87.— (7) Order excluding media representatives or prohibiting publication. — Where the court is of the opinion that the presence of the media representative or representatives or the publication of the report, as the case may be, would cause emotional harm to a child who is a witness at or a participant in the hearing or is the subject of the proceeding, the court may make an order,
(c) prohibiting the publication of a report of the hearing or a specified part of the hearing.
(8) Prohibition re identifying child. — No person shall publish or make public information that has the effect of identifying a child who is a witness at or a participant in a hearing or the subject of a proceeding, or the child’s parent or foster parent or a member of the child’s family.
(9) Prohibition re identifying person charged. — The court may make an order prohibiting the publication of information that has the effect of identifying a person charged with an offence under this Part.

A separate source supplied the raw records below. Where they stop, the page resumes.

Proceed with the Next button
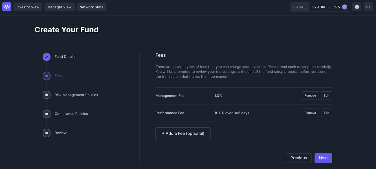 323,158
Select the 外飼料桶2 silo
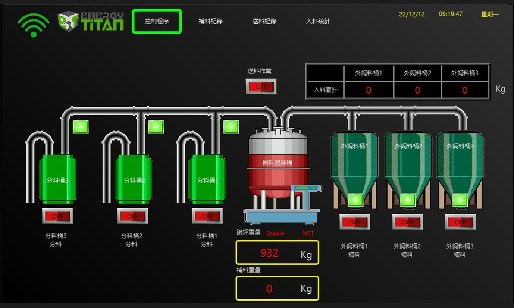Screen dimensions: 514x308 pos(408,164)
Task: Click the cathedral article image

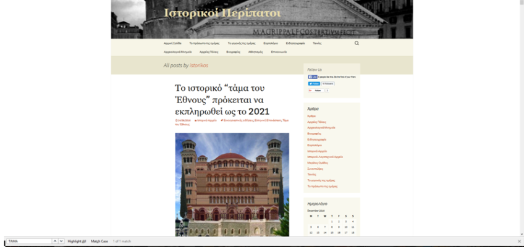Action: pos(232,184)

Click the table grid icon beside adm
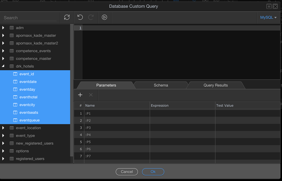click(12, 28)
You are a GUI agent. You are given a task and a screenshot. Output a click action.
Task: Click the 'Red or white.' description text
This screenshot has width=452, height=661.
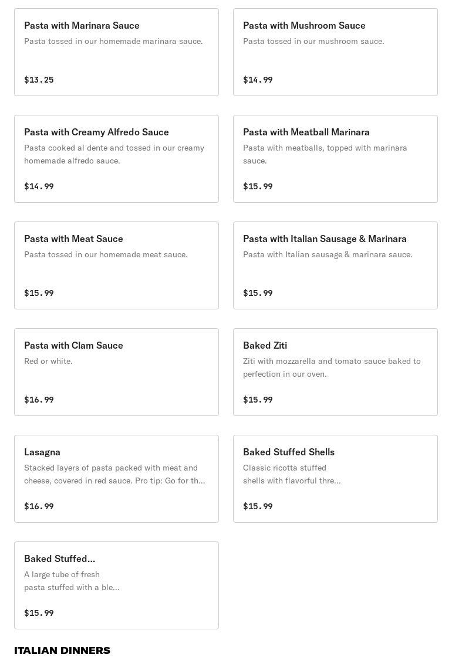click(48, 362)
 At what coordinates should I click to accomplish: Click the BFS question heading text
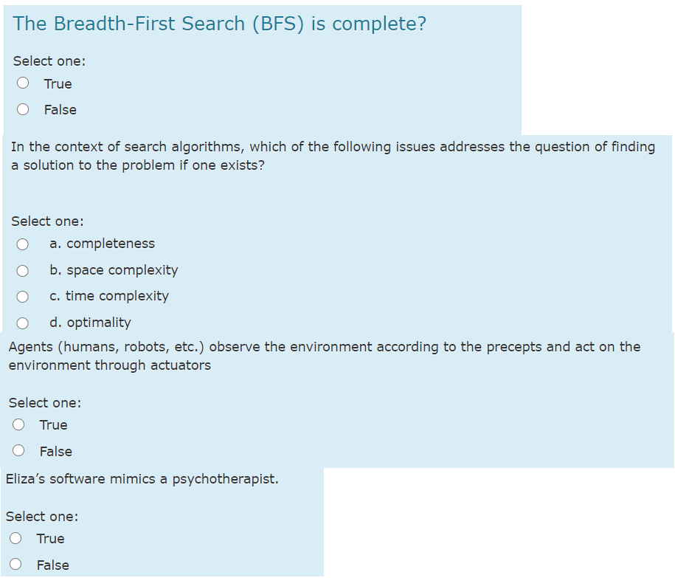point(218,24)
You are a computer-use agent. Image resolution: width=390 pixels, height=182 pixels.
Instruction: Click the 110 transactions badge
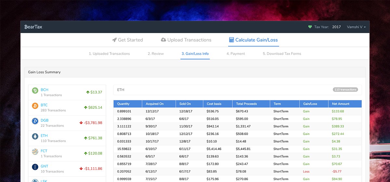(345, 90)
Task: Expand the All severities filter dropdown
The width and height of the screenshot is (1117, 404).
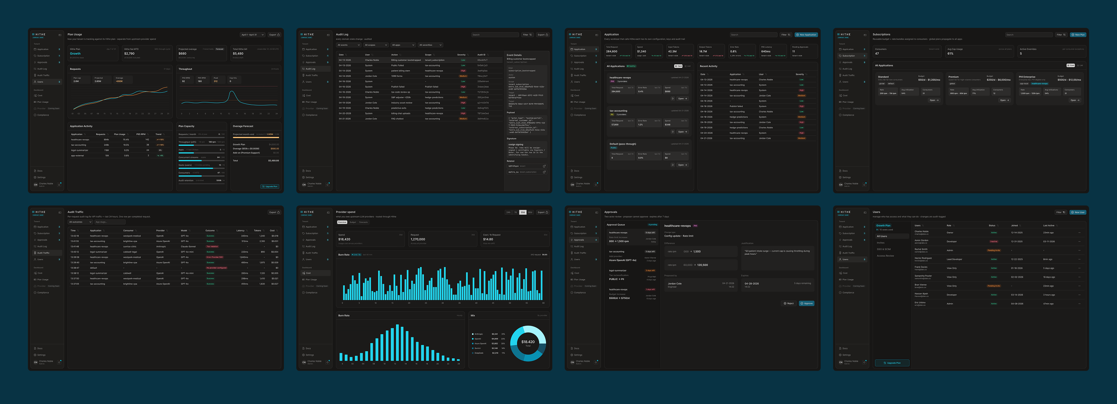Action: tap(430, 45)
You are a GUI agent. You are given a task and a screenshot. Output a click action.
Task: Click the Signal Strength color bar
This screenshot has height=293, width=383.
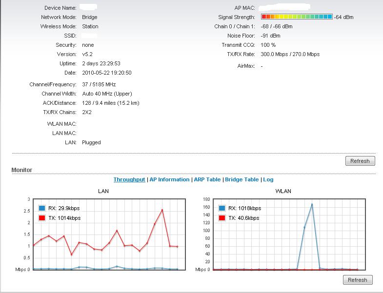pyautogui.click(x=297, y=17)
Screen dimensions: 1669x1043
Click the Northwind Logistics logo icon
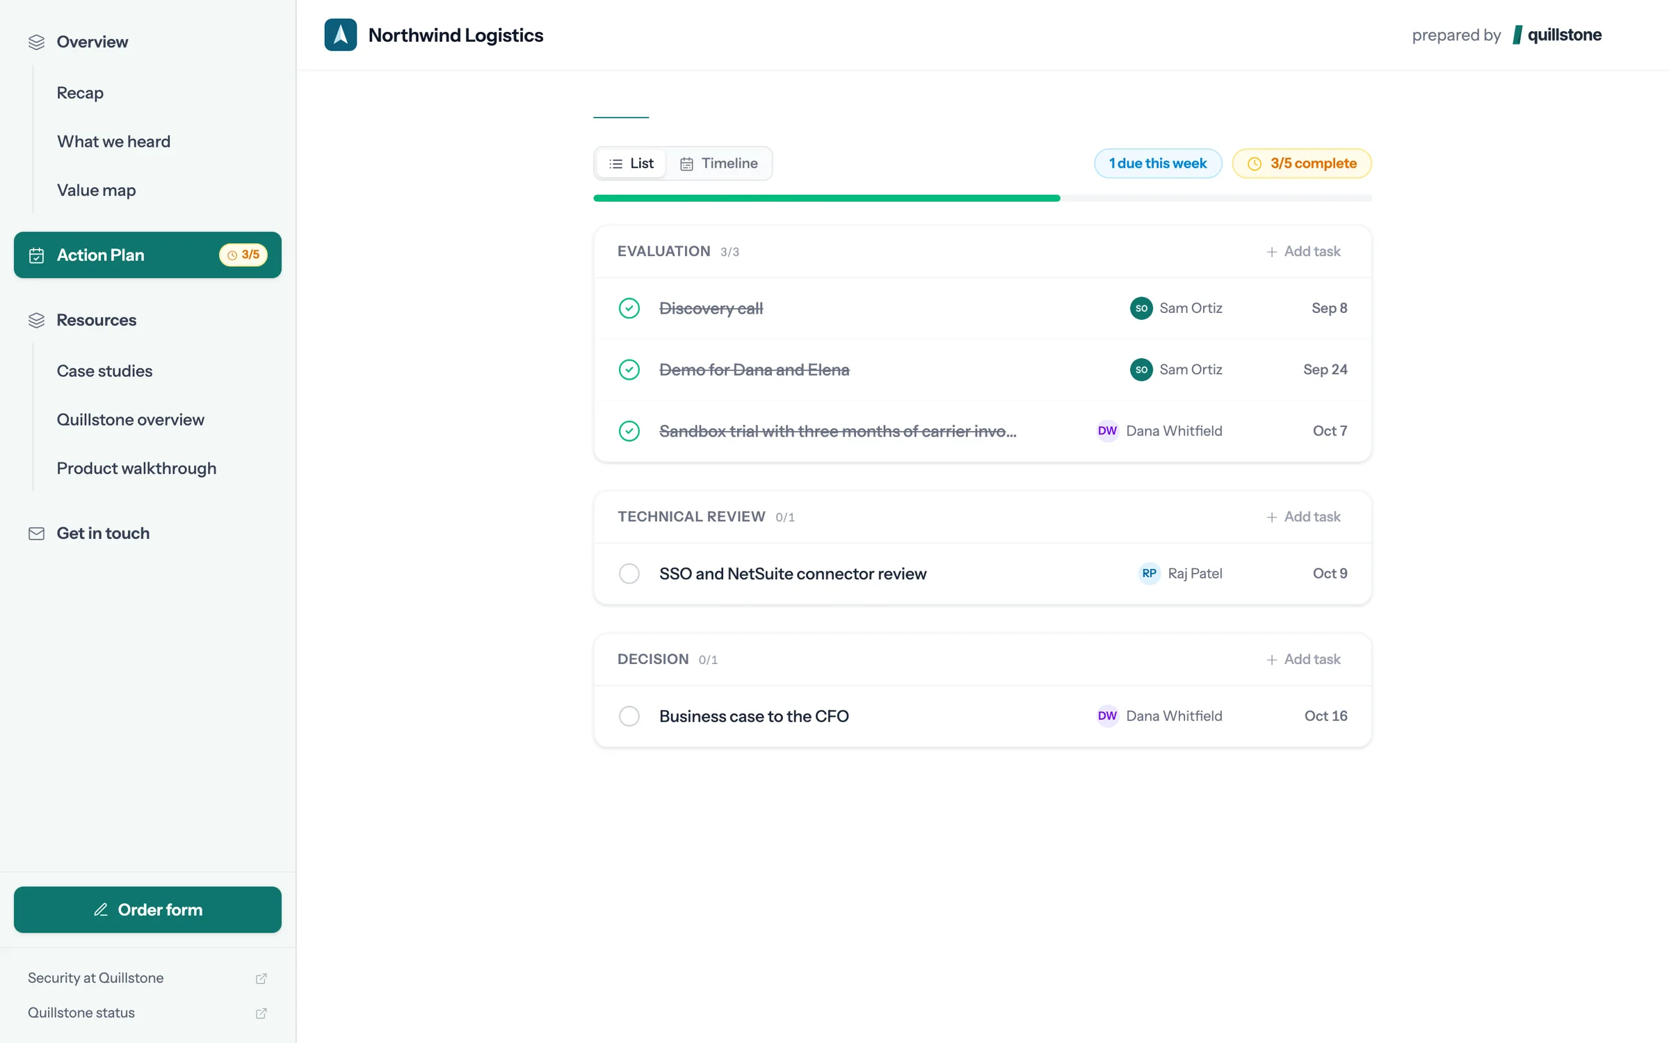click(340, 35)
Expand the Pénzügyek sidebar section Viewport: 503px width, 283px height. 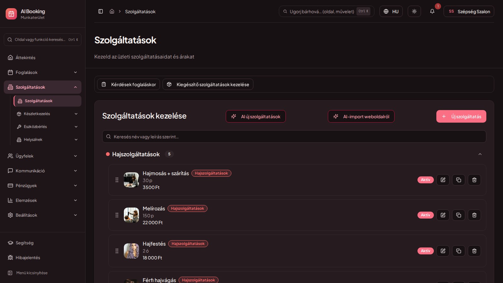tap(42, 186)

142.— (3) Offences re publication. — A person who contravenes subsection 87(8) or 134(11) (publication of identifying information) or an order prohibiting publication made under clause 87(7)(c) or subsection 87(9), and a director, officer or employee of a corporation who authorizes, permits or concurs in such a contravention by the corporation, is guilty of an offence and on conviction is liable to a fine of not more than $10,000 or to imprisonment for a term of not more than three years, or to both.
Case Information
ONTARIO COURT OF JUSTICE
DATE: 2025-04-28
COURT FILE No.: Woodstock C127/24
BETWEEN:
Children’s Aid Society of Oxford County
Applicant
— AND —
T.S.
B.B.
Respondents
Before Justice S. E. J. Paull
TCCH held on April 15, 2025
Reasons for Judgement Released on April 28, 2025
Counsel:
Danielle Lapare — counsel for the applicant
James H. Raynor — counsel for the respondent, B.B.
Mira Pilch — counsel for the respondent, T.S.

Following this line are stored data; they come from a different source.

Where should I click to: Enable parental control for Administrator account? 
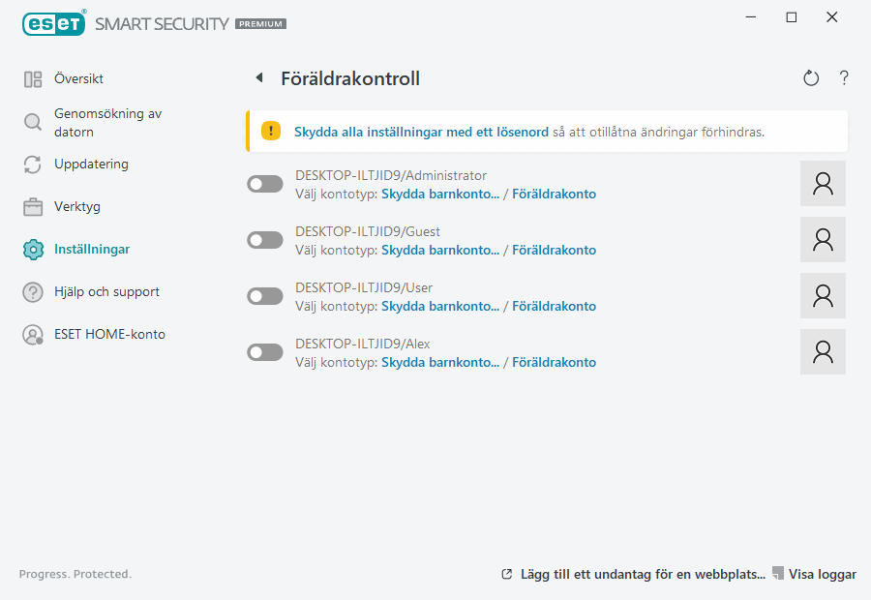coord(265,184)
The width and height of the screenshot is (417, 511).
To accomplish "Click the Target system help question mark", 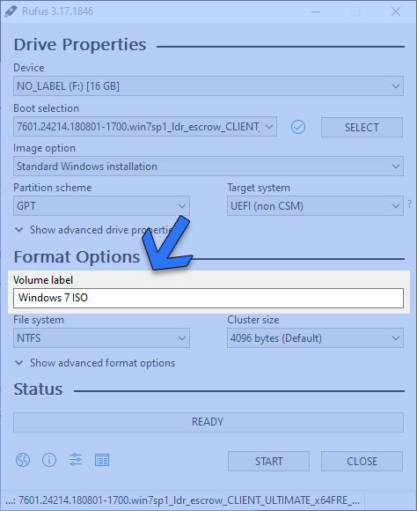I will pyautogui.click(x=409, y=204).
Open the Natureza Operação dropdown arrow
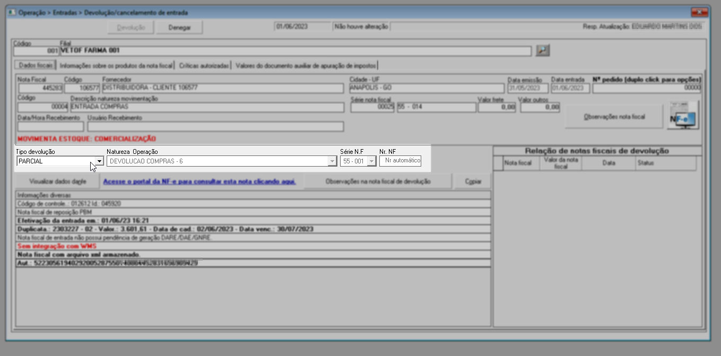 pos(332,161)
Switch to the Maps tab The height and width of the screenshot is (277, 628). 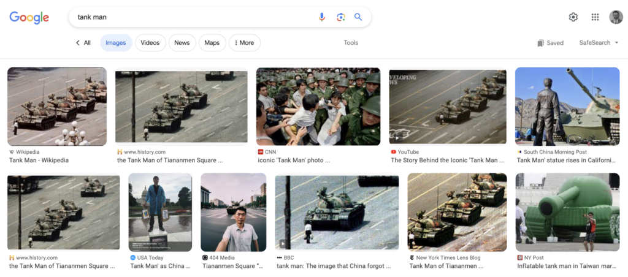212,43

Susan Gordon — OCL counsel for the child, M.S.
Reasons for Judgement
PAULL J.:
[1] The Society has brought a motion seeking an order that M.S. born […], 2013 be placed in the temporary care and custody of her father, B.B., with access to her mother, T.S. in the discretion of the Society. The Society brought a further motion seeking to specify T.S.’s access in terms of supervision and times. The applicant apprehended the child from her mother’s care on November 21, 2024.

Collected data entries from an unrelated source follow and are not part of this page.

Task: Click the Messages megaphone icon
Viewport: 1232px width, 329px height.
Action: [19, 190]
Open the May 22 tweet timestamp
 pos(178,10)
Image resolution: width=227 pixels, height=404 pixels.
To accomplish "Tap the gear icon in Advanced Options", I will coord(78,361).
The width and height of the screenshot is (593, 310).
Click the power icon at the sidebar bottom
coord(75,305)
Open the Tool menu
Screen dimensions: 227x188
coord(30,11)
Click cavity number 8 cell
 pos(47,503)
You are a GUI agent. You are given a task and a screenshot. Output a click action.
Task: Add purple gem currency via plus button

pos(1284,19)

[2] B.B. and OCL counsel support the Society’s position. T.S. opposes the Society’s motion and brought her own motion seeking an order returning the child to her care pursuant to the supervision of the Society, or alternatively increased access.
[3] The legal test for me to apply on this motion is set out in subsections 94 (2), (4) and (5) of the Child, Youth and Family Services Act, 2017 (the Act) that read as follows:
94 (2) Where a hearing is adjourned, the court shall make a temporary order for care and custody providing that the child,
(a) remain in or be returned to the care and custody of the person who had charge of the child immediately before intervention under this Part;
(b) remain in or be returned to the care and custody of the person referred to in clause (a), subject to the Society’s supervision and on such reasonable terms and conditions as the court considers appropriate;
(c) be placed in the care and custody of a person other than the person referred to in clause (a), with the consent of that other person, subject to the Society’s supervision and on such reasonable terms and conditions as the court considers appropriate; or
(d) remain or be placed in the care and custody of the Society, but not be placed in a place of temporary detention, of open or of secure custody.
Criteria
(4) The court shall not make an order under clause (2) (c) or (d) unless the court is satisfied that there are reasonable grounds to believe that there is a risk that the child is likely to suffer harm and that the child cannot be protected adequately by an order under clause (2) (a) or (b).
Placement with relative, etc.
(5) Before making a temporary order for care and custody under clause (2) (d), the court shall consider whether it is in the child’s best interests to make an order under clause (2) (c) to place the child in the care and custody of a person who is a relative of the child or a member of the child’s extended family or community.
[4] The court has also taken into consideration the child’s views and wishes, given due weight in accordance with the child’s age and maturity pursuant to subsection 94 (11) of the Act.
[5] At a temporary care and custody hearing, the onus is on the Society to establish, on credible and trustworthy evidence, that there are reasonable grounds to believe that there is a real possibility that if a child is returned to the respondent(s), it is more probable than not that he or she will suffer harm. Further, the onus is on the Society to establish that the child cannot be adequately protected by terms and conditions of an interim supervision order. Children’s Aid Society of Ottawa-Carleton v. T., [2000] O.J. No. 2273 (Ont. Sup. Ct.). Simply stated, this is a two-part test that the Society has to meet.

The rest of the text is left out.